Frihy, O.E. and Stanley, J.-D., 0000. Suitable subsea sand-rich borrow areas to replenish eroded beaches of Egypt’s Nile Delta.

This study focuses on five potential borrow areas of high-quality sands that are identified and delineated on the inner and middle Nile Delta continental shelf. The areas will undergo subsequent detailed geotechnical exploration for possible sand sources suitable to nourish now-eroding beaches and inner shelf areas off northern Egypt. Six areas herein are identified as Ero 1 to Ero 6 from west to east. Location and mapping of these proposed borrow areas are based on integration of textural analysis of offshore core sections and historic borehole soil logs, mapping the late Pleistocene to Holocene stratigraphic sequences of the Nile Delta continental shelf (to ∼50 m thickness) and defining grain-size distributions and dynamics of seabed surficial sediments.

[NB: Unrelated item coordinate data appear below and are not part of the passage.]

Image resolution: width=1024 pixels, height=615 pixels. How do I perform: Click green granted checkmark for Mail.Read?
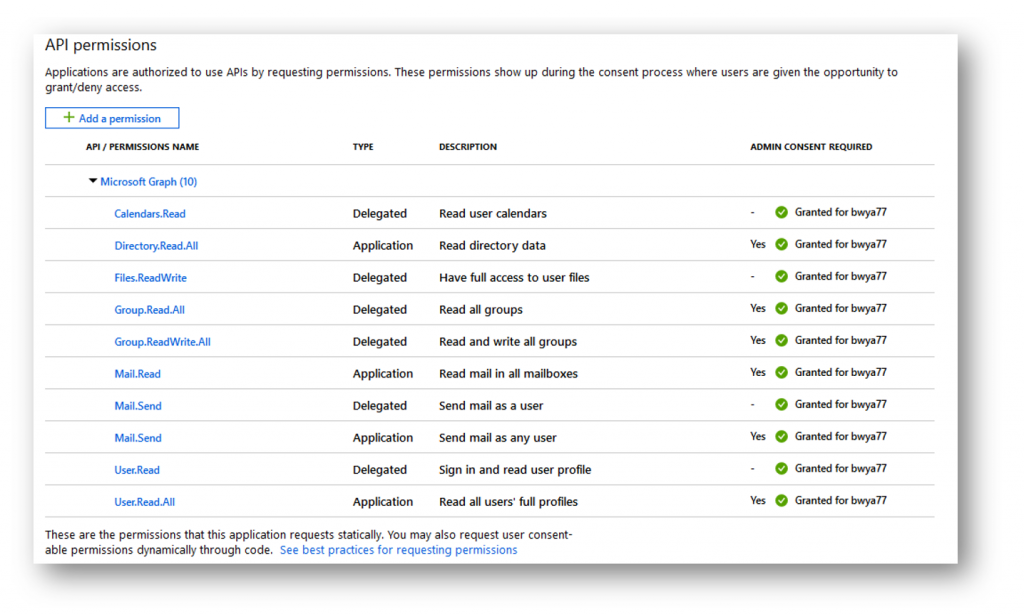[x=781, y=372]
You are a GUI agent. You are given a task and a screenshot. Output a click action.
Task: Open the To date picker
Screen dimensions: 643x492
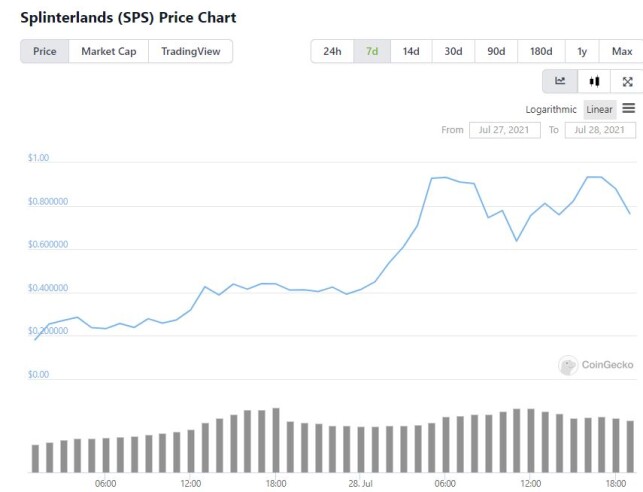600,130
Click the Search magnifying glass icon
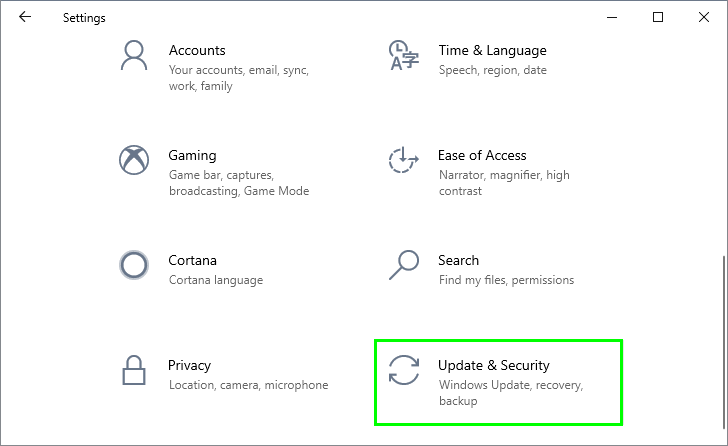 [403, 265]
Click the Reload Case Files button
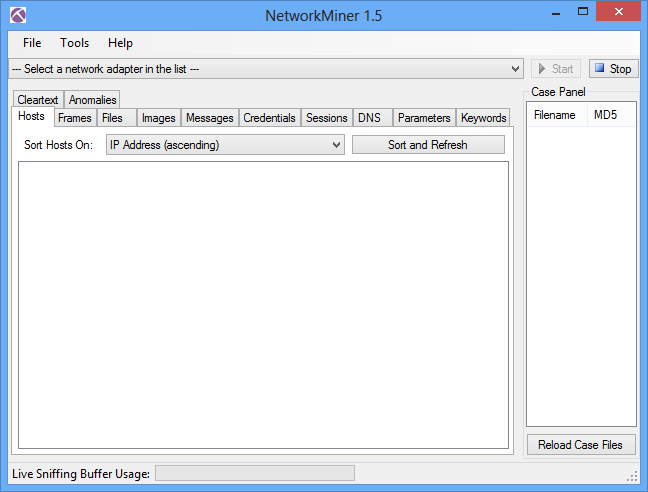Viewport: 648px width, 492px height. [580, 445]
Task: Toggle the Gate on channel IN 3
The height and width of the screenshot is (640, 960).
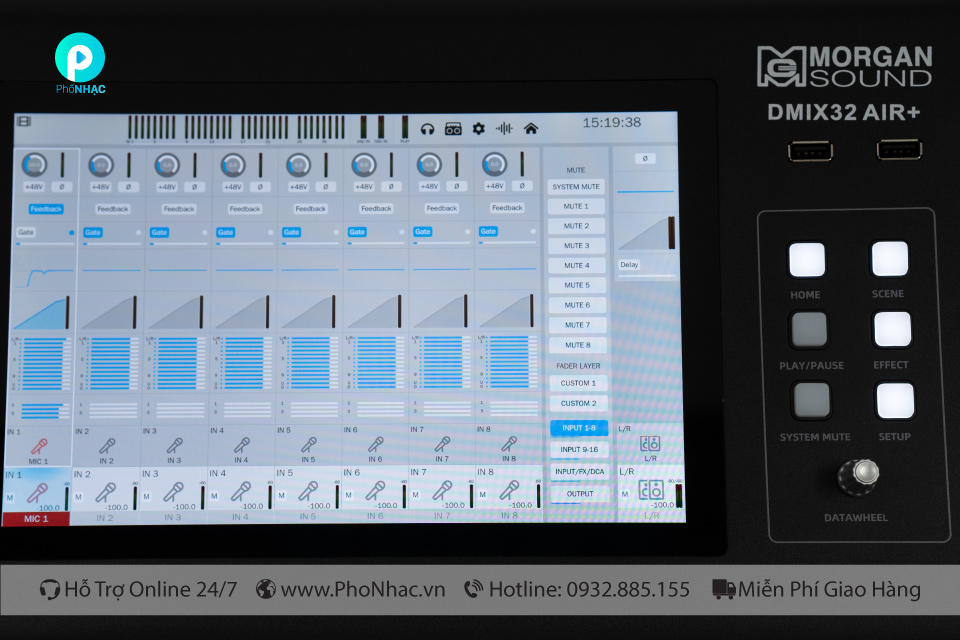Action: (161, 231)
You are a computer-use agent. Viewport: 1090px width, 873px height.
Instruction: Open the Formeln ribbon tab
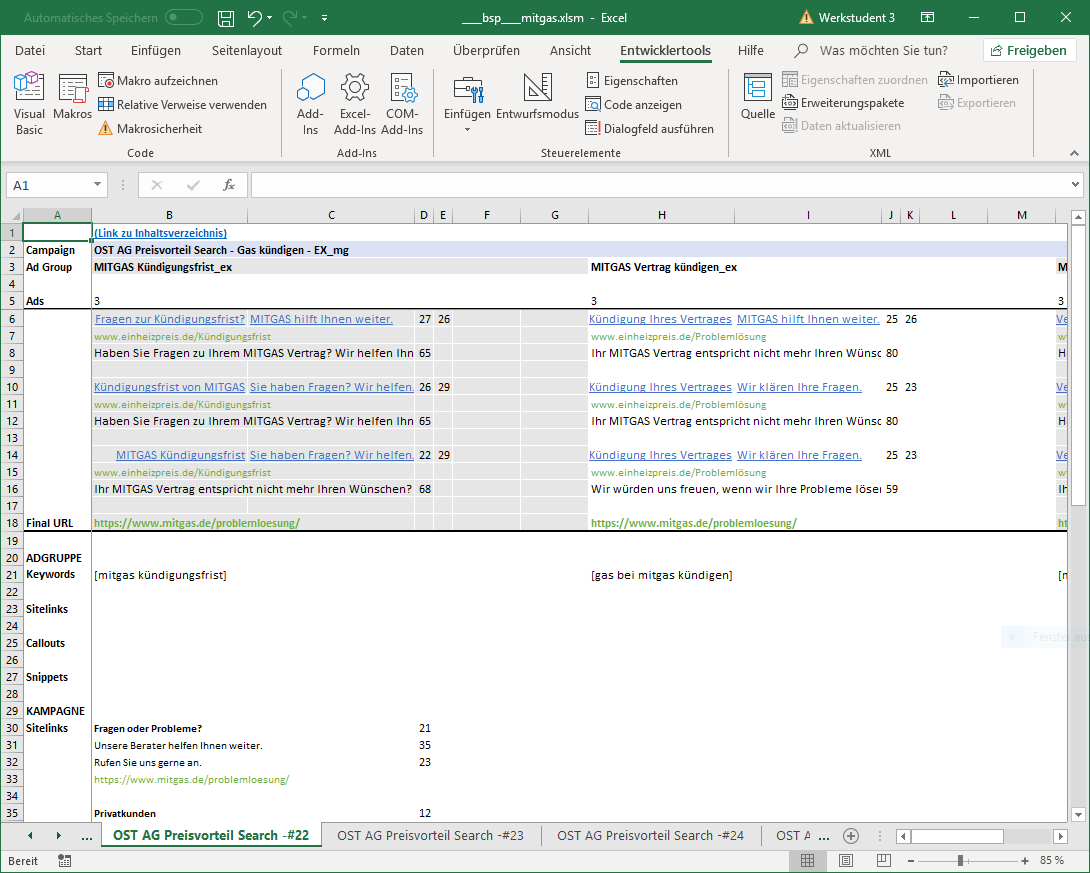click(336, 51)
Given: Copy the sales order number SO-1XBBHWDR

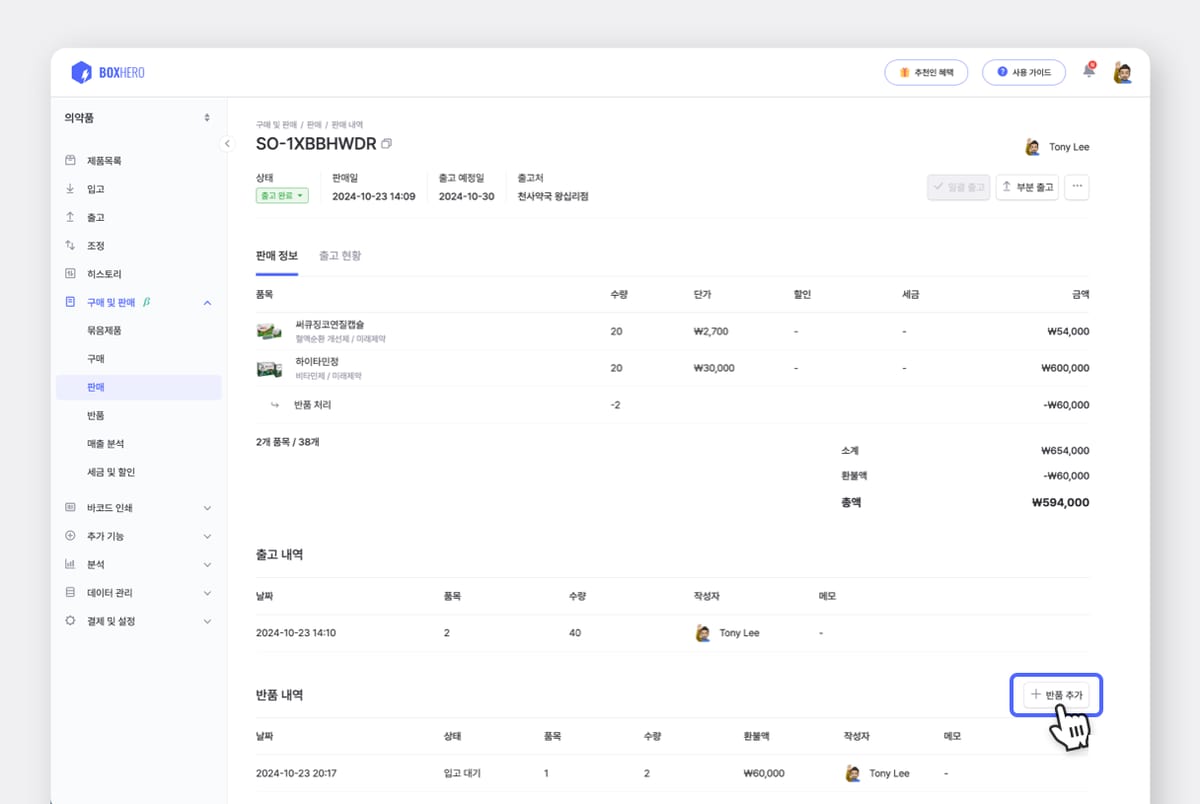Looking at the screenshot, I should click(387, 144).
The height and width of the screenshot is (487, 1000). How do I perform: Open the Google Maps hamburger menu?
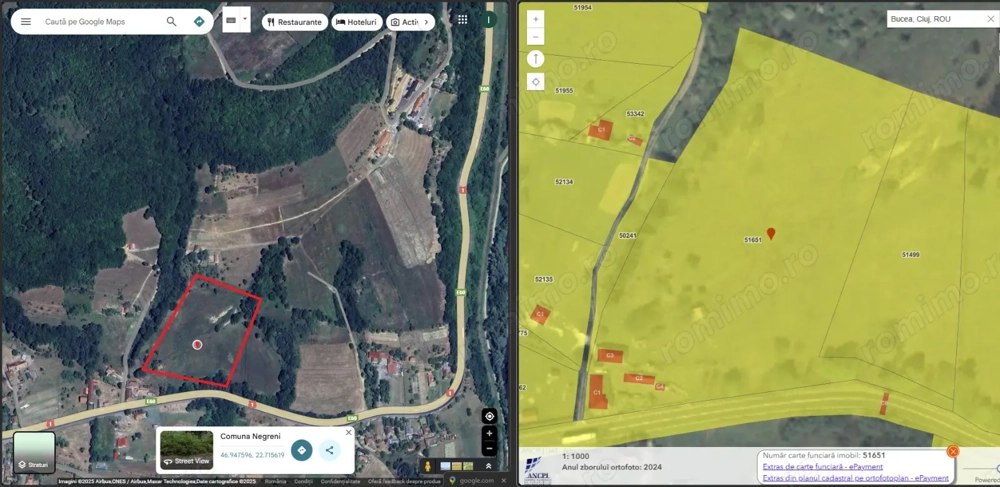pyautogui.click(x=26, y=21)
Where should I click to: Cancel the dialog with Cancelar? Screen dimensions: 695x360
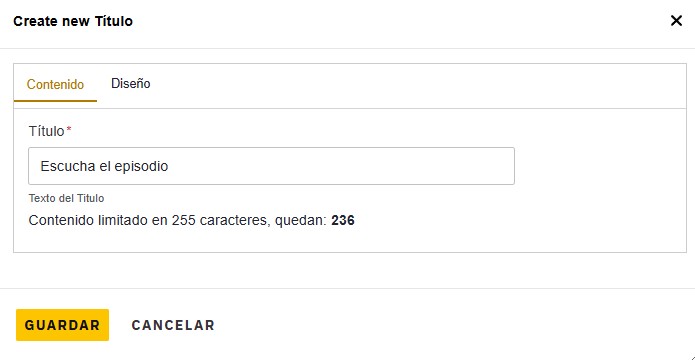(x=173, y=325)
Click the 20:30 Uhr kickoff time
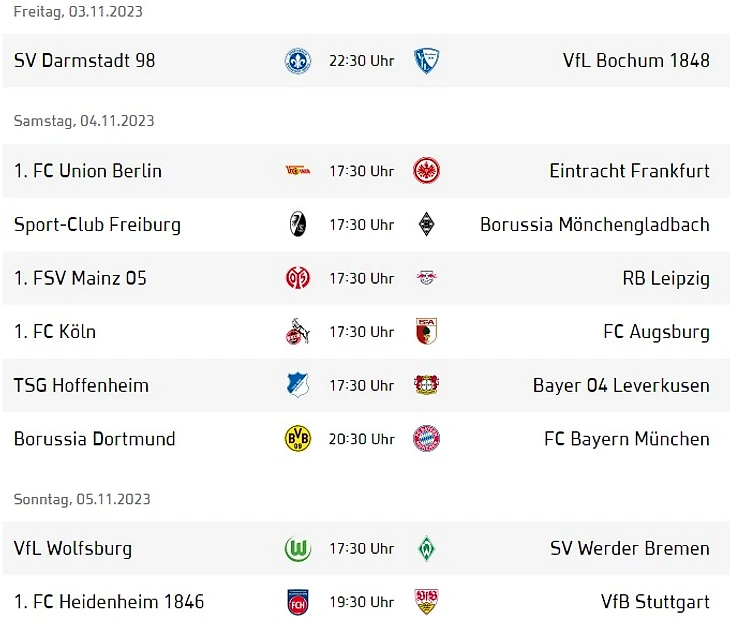 pos(361,439)
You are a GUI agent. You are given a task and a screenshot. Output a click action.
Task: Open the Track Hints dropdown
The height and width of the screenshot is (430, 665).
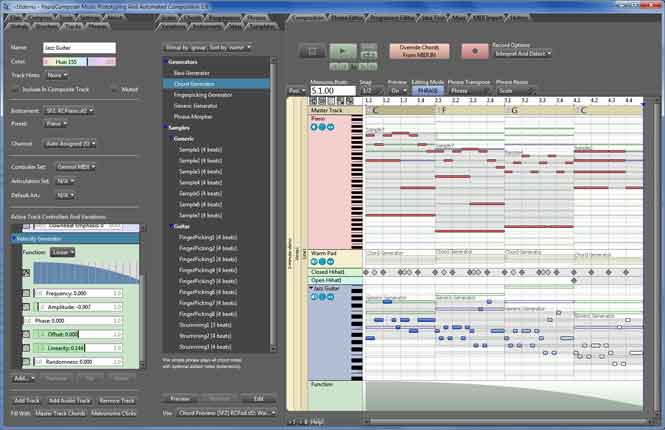pyautogui.click(x=56, y=75)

The explored sand sources will be used to nourish Nile Delta beaches experiencing increased rates of down-drift erosion resulting from effects of constructed shore-perpendicular structures (jetties and groins), despite such features initially succeeding in reducing previous long-term chronic shore recessions after damming the Nile River by the Aswan High Dam in 1965. Only two subsurface sedimentary units are identified in examined borings on the shelf as potential resource sands that represent basal transgressive and coastal accretion sand ridges. These were previously documented in late Pleistocene and Holocene sequences recovered on the Nile Delta margin. Compatibility analysis indicate that these resource sands (medium-sized, moderately well sorted sands) are suitable to nourish existing eroding delta’s beaches, which comprise fine-sized, moderately well sorted sands. The results of this study facilitate the possibility of taking the next GO decision that confirms the probability of the presence, or not, of beach-quality sand suitable for replenishment of Nile Delta shores and adapting them to future relative sea-level rise, delta margin subsidence, and storm-induced sea flooding.